▸ **Work to complete**
Rename "sidebar" to "side panel" in the items starting at the line containing "This screenshot has height=1014, width=1569." and ending at the line containing "I will coord(311,88).". Reproduce only those lines, with all else unchanged.

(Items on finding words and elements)
#####

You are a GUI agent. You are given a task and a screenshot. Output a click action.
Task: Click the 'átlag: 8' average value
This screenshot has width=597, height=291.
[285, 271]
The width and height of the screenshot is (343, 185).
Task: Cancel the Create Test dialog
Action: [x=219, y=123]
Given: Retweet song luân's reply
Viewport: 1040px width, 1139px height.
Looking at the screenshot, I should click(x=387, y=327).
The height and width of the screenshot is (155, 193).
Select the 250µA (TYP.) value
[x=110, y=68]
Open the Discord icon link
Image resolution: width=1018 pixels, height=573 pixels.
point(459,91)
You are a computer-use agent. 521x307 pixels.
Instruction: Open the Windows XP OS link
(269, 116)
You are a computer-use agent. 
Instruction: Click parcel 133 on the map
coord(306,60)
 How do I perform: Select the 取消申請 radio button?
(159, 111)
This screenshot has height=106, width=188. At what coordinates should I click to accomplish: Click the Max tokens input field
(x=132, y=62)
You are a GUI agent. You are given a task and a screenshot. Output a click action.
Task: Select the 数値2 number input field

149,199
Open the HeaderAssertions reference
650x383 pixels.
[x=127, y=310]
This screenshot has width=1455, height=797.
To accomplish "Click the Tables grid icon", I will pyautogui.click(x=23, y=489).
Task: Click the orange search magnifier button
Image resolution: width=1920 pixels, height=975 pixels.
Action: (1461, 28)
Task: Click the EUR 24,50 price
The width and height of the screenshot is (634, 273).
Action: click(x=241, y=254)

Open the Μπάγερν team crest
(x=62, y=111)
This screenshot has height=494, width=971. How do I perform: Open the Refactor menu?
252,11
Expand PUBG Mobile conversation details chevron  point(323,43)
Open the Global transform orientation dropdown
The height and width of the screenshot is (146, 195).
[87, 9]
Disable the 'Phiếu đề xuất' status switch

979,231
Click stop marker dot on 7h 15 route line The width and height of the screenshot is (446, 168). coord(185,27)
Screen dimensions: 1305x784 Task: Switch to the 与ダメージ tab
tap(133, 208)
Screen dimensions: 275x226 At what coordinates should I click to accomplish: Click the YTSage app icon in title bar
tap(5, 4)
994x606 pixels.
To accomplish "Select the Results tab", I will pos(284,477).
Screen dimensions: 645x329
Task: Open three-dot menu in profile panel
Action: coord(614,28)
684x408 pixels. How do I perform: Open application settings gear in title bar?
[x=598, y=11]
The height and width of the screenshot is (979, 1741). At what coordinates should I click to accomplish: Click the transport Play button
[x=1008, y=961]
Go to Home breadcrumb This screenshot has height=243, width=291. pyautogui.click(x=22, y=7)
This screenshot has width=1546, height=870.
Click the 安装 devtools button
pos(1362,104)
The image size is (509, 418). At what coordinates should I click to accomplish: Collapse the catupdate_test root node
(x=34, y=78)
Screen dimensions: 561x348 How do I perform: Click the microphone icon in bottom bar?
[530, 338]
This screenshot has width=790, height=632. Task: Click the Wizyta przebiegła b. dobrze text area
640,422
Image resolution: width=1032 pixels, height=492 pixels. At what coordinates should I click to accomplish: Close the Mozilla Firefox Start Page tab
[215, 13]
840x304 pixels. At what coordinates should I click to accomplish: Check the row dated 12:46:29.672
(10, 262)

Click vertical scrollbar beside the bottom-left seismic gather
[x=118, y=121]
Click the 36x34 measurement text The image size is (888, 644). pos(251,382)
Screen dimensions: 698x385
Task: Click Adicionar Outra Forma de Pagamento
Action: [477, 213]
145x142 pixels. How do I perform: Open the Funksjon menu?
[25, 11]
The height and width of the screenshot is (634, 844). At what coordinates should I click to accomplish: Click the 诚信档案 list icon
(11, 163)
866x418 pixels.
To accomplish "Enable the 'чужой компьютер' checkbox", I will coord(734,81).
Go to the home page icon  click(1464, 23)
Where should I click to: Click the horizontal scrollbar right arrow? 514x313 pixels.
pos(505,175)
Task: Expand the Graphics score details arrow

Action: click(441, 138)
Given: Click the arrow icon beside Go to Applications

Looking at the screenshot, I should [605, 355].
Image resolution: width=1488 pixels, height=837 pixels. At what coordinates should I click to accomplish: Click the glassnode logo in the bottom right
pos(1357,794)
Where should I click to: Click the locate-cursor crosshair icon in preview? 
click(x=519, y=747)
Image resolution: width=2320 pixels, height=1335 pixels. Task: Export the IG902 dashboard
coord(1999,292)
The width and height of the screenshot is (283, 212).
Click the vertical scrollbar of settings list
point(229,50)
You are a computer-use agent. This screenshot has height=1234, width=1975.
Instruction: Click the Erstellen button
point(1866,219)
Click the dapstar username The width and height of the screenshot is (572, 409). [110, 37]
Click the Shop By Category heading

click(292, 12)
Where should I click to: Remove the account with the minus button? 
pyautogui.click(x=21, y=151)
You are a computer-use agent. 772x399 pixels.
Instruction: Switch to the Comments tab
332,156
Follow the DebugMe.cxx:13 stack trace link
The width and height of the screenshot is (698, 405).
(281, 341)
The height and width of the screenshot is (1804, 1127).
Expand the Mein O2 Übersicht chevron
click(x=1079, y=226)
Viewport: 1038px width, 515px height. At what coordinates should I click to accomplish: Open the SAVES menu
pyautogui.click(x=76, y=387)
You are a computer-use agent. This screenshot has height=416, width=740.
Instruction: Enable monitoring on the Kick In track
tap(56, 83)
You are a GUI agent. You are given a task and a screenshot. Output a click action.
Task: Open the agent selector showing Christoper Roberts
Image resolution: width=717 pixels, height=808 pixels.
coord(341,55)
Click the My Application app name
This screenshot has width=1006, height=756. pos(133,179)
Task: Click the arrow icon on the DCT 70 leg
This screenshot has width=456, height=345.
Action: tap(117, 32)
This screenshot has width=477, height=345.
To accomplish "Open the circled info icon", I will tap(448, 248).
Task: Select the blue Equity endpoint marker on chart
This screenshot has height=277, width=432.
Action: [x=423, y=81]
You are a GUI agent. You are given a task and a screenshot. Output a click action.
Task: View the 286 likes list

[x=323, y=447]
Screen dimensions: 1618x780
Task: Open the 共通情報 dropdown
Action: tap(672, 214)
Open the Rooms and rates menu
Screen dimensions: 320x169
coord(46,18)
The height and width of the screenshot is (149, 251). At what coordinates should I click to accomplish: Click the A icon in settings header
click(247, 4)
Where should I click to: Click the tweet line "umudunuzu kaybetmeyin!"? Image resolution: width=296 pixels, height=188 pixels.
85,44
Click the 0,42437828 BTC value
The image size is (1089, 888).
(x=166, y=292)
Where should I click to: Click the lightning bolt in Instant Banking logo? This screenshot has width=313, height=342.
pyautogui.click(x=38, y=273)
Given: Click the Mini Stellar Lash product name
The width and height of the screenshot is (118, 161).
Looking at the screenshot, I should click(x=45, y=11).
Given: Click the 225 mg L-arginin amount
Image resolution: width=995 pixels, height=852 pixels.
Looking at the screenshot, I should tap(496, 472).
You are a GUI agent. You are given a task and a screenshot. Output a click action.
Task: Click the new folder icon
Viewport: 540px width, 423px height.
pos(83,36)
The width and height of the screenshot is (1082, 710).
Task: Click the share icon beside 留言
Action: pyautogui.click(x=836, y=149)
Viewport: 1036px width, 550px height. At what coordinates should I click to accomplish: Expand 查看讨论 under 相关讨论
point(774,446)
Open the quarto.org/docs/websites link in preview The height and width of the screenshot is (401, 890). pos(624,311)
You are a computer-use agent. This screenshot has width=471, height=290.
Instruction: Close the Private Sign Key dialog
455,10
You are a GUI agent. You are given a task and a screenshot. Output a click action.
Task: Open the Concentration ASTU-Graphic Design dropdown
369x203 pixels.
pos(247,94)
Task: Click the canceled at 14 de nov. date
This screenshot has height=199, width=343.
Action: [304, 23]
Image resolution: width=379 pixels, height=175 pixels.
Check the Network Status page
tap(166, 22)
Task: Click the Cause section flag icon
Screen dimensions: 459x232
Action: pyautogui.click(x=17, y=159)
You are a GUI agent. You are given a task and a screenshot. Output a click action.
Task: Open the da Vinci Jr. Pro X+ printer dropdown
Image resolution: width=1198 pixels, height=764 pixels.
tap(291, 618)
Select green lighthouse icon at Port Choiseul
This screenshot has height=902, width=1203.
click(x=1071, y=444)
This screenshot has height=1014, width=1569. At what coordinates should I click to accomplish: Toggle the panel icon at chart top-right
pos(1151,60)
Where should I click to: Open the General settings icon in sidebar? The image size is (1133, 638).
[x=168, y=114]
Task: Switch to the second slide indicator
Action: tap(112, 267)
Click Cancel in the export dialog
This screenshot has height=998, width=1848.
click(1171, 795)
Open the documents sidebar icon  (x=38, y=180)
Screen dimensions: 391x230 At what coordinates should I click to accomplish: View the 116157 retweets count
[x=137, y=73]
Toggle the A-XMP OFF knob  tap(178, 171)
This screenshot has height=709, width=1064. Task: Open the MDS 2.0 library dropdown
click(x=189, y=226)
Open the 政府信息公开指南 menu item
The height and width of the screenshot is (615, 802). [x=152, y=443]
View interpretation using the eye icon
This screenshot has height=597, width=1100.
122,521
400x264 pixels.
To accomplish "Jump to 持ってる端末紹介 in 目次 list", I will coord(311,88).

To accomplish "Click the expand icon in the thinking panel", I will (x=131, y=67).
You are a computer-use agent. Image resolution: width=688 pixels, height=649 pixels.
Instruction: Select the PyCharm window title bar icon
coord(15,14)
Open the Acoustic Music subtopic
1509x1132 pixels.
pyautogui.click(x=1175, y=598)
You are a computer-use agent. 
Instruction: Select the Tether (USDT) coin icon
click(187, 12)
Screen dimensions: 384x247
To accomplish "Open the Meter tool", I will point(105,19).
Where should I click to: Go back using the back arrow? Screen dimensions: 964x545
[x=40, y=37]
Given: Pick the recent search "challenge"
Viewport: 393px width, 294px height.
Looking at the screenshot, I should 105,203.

#####

▸ **Expected answer**
This screenshot has height=1014, width=1569. At what coordinates should I click to accomplish: Toggle the panel icon at chart top-right
pos(1151,60)
Where should I click to: Open the General settings icon in side panel? The image size is (1133, 638).
[x=168, y=114]
Task: Switch to the second slide indicator
Action: tap(112, 267)
Click Cancel in the export dialog
This screenshot has height=998, width=1848.
click(1171, 795)
Open the documents side panel icon  (x=38, y=180)
Screen dimensions: 391x230 At what coordinates should I click to accomplish: View the 116157 retweets count
[x=137, y=73]
Toggle the A-XMP OFF knob  tap(178, 171)
This screenshot has height=709, width=1064. Task: Open the MDS 2.0 library dropdown
click(x=189, y=226)
Open the 政府信息公开指南 menu item
The height and width of the screenshot is (615, 802). [x=152, y=443]
View interpretation using the eye icon
This screenshot has height=597, width=1100.
122,521
400x264 pixels.
To accomplish "Jump to 持ってる端末紹介 in 目次 list", I will coord(311,88).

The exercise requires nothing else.